Assigned task:
When the line with "The image size is (600, 445)." comes up, set it down and every later line to the end of the data, exactly and without pictures.

Given entries:
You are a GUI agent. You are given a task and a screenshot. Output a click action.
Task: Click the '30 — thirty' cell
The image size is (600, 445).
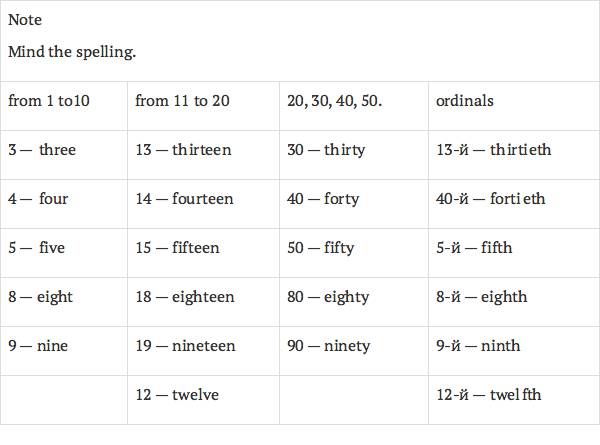326,150
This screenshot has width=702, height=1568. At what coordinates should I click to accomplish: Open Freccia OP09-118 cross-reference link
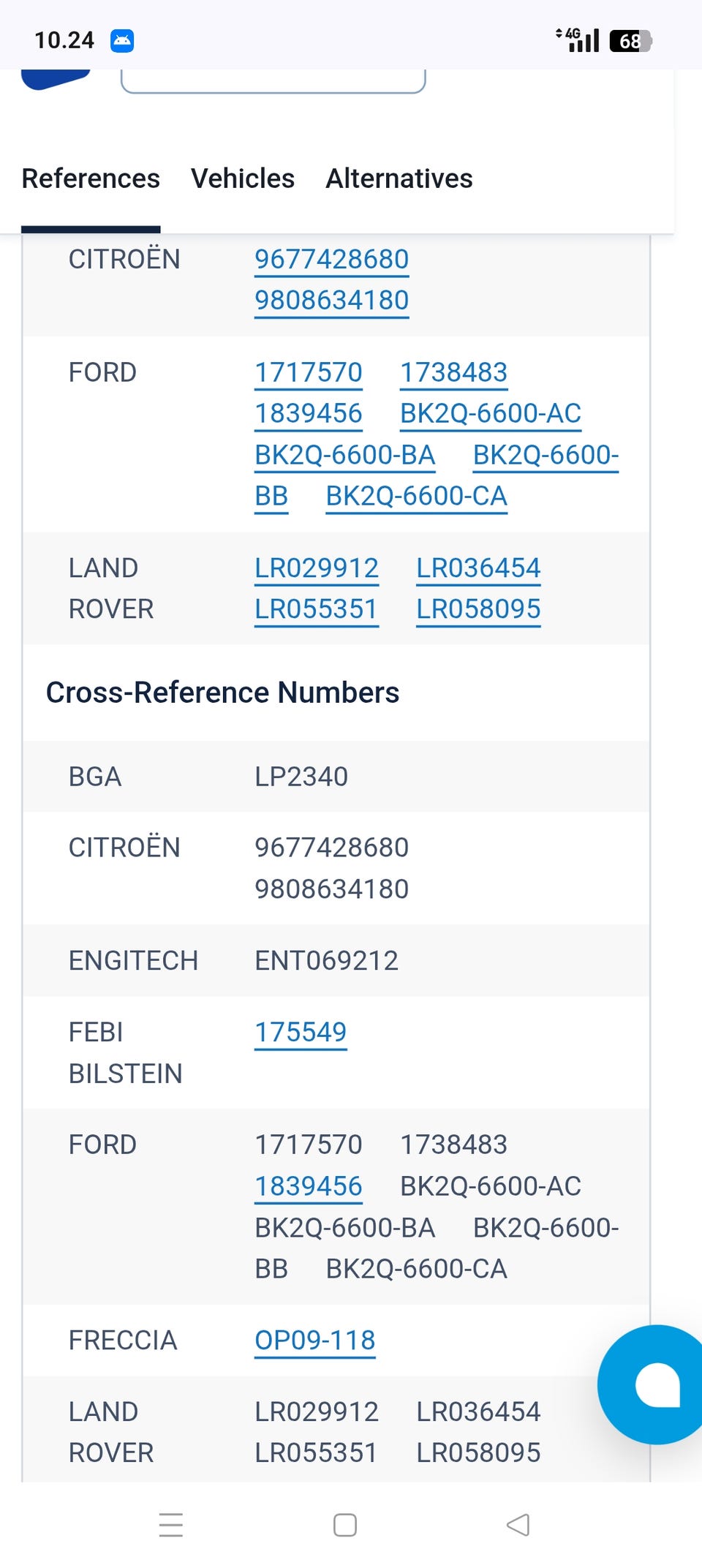[315, 1341]
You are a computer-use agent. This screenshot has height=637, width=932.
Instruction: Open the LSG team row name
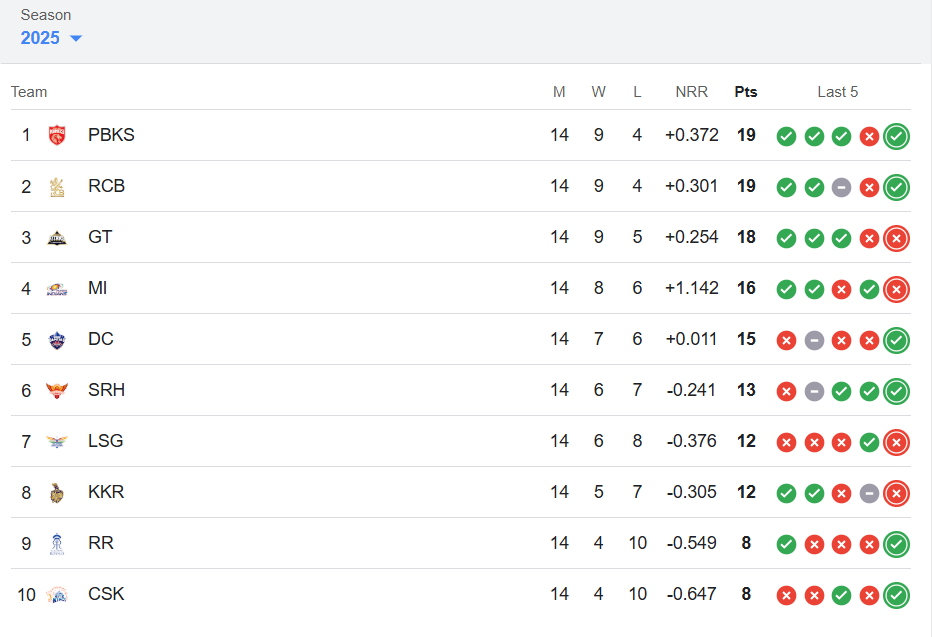(106, 441)
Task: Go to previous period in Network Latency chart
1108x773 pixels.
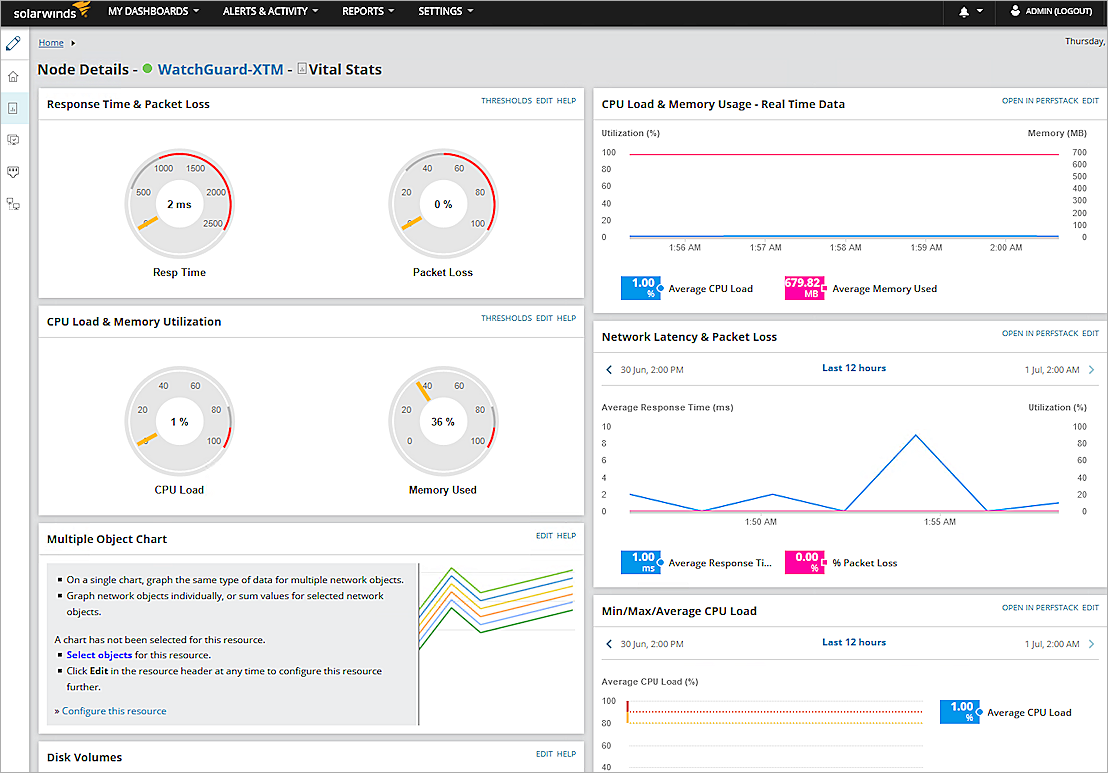Action: click(x=610, y=369)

Output below:
The image size is (600, 445).
326,150
This screenshot has width=702, height=1568. At what coordinates should I click to accomplish: Open Freccia OP09-118 cross-reference link
[315, 1341]
You are a computer-use agent. This screenshot has height=637, width=932.
Instruction: Open the LSG team row name
(106, 441)
Task: Go to previous period in Network Latency chart
1108x773 pixels.
Action: click(x=610, y=369)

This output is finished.